Activity - Transcribe each record below word for word.

Dataset records -
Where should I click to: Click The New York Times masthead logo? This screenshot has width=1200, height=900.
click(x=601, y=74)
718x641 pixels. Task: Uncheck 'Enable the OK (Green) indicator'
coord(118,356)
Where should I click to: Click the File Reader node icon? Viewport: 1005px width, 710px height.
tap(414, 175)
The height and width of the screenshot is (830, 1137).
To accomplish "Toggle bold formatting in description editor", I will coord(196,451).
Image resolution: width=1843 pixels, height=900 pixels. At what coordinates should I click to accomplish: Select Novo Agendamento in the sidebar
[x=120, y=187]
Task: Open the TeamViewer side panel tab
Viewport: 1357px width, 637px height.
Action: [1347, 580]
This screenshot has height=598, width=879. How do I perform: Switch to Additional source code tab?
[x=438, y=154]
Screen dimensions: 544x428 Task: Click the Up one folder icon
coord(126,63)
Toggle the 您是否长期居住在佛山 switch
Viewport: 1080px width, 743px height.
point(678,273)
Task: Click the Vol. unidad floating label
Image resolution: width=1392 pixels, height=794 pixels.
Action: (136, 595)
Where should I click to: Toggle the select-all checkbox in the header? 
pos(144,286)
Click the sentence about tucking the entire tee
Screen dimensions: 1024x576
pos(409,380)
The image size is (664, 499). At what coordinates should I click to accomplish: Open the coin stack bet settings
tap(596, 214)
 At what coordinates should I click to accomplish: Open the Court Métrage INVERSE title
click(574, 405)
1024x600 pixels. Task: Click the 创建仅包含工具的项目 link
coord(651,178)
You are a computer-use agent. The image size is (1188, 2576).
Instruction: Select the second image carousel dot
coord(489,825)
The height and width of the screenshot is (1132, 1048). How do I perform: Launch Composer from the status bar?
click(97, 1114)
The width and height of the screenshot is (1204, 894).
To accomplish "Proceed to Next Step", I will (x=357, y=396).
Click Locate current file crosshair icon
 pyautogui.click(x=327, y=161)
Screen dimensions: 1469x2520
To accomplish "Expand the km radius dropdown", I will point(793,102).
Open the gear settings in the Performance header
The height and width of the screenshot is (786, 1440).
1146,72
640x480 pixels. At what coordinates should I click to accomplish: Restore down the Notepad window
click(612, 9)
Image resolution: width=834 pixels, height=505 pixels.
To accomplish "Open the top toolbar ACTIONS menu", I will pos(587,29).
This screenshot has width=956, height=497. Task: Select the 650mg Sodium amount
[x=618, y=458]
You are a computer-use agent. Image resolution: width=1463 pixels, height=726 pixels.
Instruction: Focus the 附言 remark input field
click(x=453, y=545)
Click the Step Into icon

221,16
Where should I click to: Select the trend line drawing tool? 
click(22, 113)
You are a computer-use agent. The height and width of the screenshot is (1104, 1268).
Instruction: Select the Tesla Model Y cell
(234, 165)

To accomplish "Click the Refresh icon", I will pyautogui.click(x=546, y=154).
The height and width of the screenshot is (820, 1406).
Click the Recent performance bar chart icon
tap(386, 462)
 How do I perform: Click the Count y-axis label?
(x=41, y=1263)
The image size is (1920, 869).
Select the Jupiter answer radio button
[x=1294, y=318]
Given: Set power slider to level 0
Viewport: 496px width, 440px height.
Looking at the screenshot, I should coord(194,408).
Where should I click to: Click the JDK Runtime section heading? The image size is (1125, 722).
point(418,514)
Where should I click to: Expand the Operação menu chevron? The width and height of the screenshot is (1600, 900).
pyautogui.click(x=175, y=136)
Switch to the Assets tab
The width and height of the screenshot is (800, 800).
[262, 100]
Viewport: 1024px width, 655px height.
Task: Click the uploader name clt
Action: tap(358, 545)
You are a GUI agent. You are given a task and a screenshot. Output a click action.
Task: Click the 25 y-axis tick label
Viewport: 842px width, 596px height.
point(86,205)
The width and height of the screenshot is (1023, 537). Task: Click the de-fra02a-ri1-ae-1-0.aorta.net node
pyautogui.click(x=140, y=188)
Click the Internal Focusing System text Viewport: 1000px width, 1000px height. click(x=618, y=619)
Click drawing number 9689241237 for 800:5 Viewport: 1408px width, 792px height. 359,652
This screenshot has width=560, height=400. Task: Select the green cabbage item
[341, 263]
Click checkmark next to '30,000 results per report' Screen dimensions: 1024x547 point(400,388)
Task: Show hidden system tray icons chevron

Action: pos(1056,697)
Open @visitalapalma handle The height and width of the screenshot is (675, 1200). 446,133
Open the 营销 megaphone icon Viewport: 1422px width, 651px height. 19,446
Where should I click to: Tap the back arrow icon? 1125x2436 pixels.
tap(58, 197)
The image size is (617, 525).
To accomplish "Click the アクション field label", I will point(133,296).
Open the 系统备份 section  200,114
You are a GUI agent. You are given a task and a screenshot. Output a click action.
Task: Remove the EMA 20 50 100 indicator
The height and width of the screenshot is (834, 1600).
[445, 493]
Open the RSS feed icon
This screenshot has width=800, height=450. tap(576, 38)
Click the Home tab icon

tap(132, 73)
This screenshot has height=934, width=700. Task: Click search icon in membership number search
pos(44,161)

Answer box -
Where should I click to: Click The New York Times masthead logo? This screenshot has width=1200, height=900.
click(x=601, y=74)
718x641 pixels. Task: Uncheck 'Enable the OK (Green) indicator'
coord(118,356)
Where should I click to: Click the File Reader node icon? Viewport: 1005px width, 710px height.
tap(414, 175)
The height and width of the screenshot is (830, 1137).
To accomplish "Toggle bold formatting in description editor", I will coord(196,451).
Image resolution: width=1843 pixels, height=900 pixels. At what coordinates should I click to accomplish: Select Novo Agendamento in the sidebar
[x=120, y=187]
Task: Open the TeamViewer side panel tab
Viewport: 1357px width, 637px height.
Action: [1347, 580]
This screenshot has height=598, width=879. How do I perform: Switch to Additional source code tab?
[x=438, y=154]
Screen dimensions: 544x428 Task: Click the Up one folder icon
coord(126,63)
Toggle the 您是否长期居住在佛山 switch
Viewport: 1080px width, 743px height.
point(678,273)
Task: Click the Vol. unidad floating label
Image resolution: width=1392 pixels, height=794 pixels.
Action: (136, 595)
Where should I click to: Toggle the select-all checkbox in the header? 
pos(144,286)
Click the sentence about tucking the entire tee
Screen dimensions: 1024x576
pos(409,380)
The image size is (664, 499). At what coordinates should I click to accomplish: Open the coin stack bet settings
tap(596, 214)
 At what coordinates should I click to accomplish: Open the Court Métrage INVERSE title
click(574, 405)
1024x600 pixels. Task: Click the 创建仅包含工具的项目 link
coord(651,178)
You are a computer-use agent. The image size is (1188, 2576).
Instruction: Select the second image carousel dot
coord(489,825)
The height and width of the screenshot is (1132, 1048). How do I perform: Launch Composer from the status bar?
click(97, 1114)
The width and height of the screenshot is (1204, 894).
To accomplish "Proceed to Next Step", I will (x=357, y=396).
Click Locate current file crosshair icon
 pyautogui.click(x=327, y=161)
Screen dimensions: 1469x2520
To accomplish "Expand the km radius dropdown", I will point(793,102).
Open the gear settings in the Performance header
The height and width of the screenshot is (786, 1440).
1146,72
640x480 pixels. At what coordinates should I click to accomplish: Restore down the Notepad window
click(612, 9)
Image resolution: width=834 pixels, height=505 pixels.
To accomplish "Open the top toolbar ACTIONS menu", I will pos(587,29).
This screenshot has width=956, height=497. Task: Select the 650mg Sodium amount
[x=618, y=458]
You are a computer-use agent. Image resolution: width=1463 pixels, height=726 pixels.
Instruction: Focus the 附言 remark input field
click(x=453, y=545)
Click the Step Into icon

221,16
Where should I click to: Select the trend line drawing tool? 
click(22, 113)
You are a computer-use agent. The height and width of the screenshot is (1104, 1268).
Instruction: Select the Tesla Model Y cell
(234, 165)

To accomplish "Click the Refresh icon", I will pyautogui.click(x=546, y=154).
The height and width of the screenshot is (820, 1406).
Click the Recent performance bar chart icon
tap(386, 462)
 How do I perform: Click the Count y-axis label?
(x=41, y=1263)
The image size is (1920, 869).
Select the Jupiter answer radio button
[x=1294, y=318]
Given: Set power slider to level 0
Viewport: 496px width, 440px height.
Looking at the screenshot, I should coord(194,408).
Where should I click to: Click the JDK Runtime section heading? The image size is (1125, 722).
point(418,514)
Where should I click to: Expand the Operação menu chevron? The width and height of the screenshot is (1600, 900).
pyautogui.click(x=175, y=136)
Switch to the Assets tab
The width and height of the screenshot is (800, 800).
[262, 100]
Viewport: 1024px width, 655px height.
Task: Click the uploader name clt
Action: tap(358, 545)
You are a GUI agent. You are given a task and a screenshot. Output a click action.
Task: Click the 25 y-axis tick label
Viewport: 842px width, 596px height.
point(86,205)
The width and height of the screenshot is (1023, 537). Task: Click the de-fra02a-ri1-ae-1-0.aorta.net node
pyautogui.click(x=140, y=188)
Click the Internal Focusing System text Viewport: 1000px width, 1000px height. click(x=618, y=619)
Click drawing number 9689241237 for 800:5 Viewport: 1408px width, 792px height. 359,652
This screenshot has width=560, height=400. Task: Select the green cabbage item
[341, 263]
Click checkmark next to '30,000 results per report' Screen dimensions: 1024x547 point(400,388)
Task: Show hidden system tray icons chevron

Action: pos(1056,697)
Open @visitalapalma handle The height and width of the screenshot is (675, 1200). 446,133
Open the 营销 megaphone icon Viewport: 1422px width, 651px height. 19,446
Where should I click to: Tap the back arrow icon? 1125x2436 pixels.
tap(58, 197)
The image size is (617, 525).
To accomplish "Click the アクション field label", I will point(133,296).
Open the 系统备份 section  200,114
You are a GUI agent. You are given a task and a screenshot. Output a click action.
Task: Remove the EMA 20 50 100 indicator
The height and width of the screenshot is (834, 1600).
[445, 493]
Open the RSS feed icon
This screenshot has width=800, height=450. tap(576, 38)
Click the Home tab icon

tap(132, 73)
This screenshot has height=934, width=700. Task: Click search icon in membership number search
pos(44,161)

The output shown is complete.